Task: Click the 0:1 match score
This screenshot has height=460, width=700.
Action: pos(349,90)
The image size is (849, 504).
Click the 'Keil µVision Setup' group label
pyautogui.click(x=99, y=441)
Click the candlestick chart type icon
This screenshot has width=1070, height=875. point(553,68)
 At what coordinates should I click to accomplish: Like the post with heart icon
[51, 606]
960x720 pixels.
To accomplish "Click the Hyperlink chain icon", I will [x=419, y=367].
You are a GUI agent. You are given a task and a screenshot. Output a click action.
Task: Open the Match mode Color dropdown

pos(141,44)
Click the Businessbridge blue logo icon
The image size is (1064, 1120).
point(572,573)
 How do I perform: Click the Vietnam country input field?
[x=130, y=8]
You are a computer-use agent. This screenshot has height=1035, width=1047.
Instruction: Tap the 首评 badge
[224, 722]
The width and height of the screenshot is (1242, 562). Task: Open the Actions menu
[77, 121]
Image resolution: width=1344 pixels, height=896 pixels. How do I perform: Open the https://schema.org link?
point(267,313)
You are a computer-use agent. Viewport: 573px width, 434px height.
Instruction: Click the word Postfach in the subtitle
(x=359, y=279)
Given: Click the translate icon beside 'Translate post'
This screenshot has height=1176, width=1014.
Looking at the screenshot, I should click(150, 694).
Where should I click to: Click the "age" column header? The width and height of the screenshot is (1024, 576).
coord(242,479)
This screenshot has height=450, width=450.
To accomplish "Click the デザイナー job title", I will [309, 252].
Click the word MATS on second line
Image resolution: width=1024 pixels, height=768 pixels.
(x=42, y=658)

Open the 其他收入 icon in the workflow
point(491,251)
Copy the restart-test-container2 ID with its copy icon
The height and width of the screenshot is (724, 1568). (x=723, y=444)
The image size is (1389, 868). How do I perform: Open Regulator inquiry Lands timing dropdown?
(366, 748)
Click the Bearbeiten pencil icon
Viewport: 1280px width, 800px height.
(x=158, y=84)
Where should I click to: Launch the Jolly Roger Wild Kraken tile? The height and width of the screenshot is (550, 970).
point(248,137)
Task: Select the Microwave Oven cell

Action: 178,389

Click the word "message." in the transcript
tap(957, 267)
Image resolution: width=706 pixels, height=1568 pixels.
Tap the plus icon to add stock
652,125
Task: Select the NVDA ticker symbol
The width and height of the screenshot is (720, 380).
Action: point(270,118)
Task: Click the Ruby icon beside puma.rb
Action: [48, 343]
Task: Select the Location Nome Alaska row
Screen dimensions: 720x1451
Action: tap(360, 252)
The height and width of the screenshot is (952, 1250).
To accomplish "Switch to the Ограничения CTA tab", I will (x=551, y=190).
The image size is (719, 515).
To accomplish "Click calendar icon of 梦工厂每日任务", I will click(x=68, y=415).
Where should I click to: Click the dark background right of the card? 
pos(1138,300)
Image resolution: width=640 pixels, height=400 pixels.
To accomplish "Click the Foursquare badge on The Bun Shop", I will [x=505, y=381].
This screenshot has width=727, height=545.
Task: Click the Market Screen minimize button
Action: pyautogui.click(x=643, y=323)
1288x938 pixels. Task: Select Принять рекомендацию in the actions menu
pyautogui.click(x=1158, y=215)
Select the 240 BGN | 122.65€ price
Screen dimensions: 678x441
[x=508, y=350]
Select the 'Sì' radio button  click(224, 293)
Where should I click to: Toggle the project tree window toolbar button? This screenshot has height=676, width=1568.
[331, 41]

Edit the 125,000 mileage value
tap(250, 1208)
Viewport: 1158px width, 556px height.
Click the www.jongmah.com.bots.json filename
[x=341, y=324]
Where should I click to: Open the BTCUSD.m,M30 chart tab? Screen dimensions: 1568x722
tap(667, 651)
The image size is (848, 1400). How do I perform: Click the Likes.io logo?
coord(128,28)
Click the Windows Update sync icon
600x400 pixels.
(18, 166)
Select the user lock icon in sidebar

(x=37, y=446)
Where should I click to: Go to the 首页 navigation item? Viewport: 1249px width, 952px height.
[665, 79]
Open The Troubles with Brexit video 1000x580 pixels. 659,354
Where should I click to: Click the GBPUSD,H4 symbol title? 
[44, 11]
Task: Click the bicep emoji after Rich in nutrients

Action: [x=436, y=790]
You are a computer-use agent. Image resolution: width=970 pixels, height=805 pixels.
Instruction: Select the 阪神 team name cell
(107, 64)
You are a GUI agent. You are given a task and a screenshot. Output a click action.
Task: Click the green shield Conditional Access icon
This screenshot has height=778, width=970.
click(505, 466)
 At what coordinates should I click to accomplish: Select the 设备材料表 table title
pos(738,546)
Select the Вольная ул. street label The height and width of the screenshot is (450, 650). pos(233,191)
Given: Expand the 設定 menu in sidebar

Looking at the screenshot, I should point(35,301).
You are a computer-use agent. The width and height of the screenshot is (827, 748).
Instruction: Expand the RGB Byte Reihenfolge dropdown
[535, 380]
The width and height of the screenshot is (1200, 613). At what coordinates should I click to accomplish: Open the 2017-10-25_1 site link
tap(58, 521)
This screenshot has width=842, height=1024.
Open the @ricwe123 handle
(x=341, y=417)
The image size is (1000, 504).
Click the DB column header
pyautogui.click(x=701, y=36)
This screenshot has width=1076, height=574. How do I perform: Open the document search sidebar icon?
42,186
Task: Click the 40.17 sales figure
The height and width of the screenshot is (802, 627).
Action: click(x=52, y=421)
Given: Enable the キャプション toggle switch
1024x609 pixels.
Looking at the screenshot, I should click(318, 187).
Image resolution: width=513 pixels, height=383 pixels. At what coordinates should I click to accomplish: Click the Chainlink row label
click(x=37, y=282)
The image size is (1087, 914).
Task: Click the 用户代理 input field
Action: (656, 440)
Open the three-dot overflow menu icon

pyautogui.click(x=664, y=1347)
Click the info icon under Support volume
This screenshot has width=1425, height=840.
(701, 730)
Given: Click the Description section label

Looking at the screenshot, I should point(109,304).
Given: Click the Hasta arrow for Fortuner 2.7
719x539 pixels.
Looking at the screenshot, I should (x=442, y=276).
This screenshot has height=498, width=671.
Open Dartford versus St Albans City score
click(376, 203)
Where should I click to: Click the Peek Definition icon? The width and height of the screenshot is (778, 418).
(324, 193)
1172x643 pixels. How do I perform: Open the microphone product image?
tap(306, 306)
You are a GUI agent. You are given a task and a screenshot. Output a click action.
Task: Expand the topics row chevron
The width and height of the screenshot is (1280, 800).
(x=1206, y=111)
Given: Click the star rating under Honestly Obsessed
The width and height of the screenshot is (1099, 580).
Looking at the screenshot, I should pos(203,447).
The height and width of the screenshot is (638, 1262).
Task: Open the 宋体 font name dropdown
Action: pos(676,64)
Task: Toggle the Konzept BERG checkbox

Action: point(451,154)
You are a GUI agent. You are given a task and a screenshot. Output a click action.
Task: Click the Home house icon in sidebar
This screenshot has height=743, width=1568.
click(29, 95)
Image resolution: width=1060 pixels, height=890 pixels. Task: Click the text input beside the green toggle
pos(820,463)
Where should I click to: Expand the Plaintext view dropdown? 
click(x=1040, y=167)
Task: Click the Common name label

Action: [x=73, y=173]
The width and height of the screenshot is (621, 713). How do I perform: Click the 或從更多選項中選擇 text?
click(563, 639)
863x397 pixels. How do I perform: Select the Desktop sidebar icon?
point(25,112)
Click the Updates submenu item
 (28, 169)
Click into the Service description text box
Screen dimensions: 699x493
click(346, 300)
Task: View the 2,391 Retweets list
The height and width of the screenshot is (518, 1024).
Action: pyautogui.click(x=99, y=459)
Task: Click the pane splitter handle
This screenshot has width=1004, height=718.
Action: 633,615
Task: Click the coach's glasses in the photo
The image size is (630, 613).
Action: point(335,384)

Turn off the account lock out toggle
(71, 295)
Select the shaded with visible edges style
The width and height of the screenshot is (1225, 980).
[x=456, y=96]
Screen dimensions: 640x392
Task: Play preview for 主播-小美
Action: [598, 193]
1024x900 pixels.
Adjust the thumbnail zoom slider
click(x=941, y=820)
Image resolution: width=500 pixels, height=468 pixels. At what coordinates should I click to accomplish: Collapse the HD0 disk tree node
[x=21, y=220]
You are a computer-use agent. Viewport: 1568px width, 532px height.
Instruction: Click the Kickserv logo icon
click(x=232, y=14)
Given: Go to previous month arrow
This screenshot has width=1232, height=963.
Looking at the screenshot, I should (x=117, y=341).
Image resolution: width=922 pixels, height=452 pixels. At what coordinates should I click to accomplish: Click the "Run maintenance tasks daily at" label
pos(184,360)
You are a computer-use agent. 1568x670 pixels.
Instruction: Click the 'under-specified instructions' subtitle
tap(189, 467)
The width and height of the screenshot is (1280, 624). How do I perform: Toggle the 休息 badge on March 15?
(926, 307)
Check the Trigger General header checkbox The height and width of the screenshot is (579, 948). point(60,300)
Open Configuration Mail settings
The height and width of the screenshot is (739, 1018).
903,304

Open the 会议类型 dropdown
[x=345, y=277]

▶ _Task statement_:
Would you show each line of the material above that contains the string "computer"?

▶ _Result of this exercise_:
You are a computer-use agent. This screenshot has height=1035, width=1047.
You are a computer-use agent. Viewport: 573px width, 434px height.
You are a computer-use agent. Image resolution: width=970 pixels, height=805 pixels.
You are a computer-use agent. The width and height of the screenshot is (827, 748).
You are a computer-use agent. Viewport: 1568px width, 532px height.
You are a computer-use agent. 1568x670 pixels.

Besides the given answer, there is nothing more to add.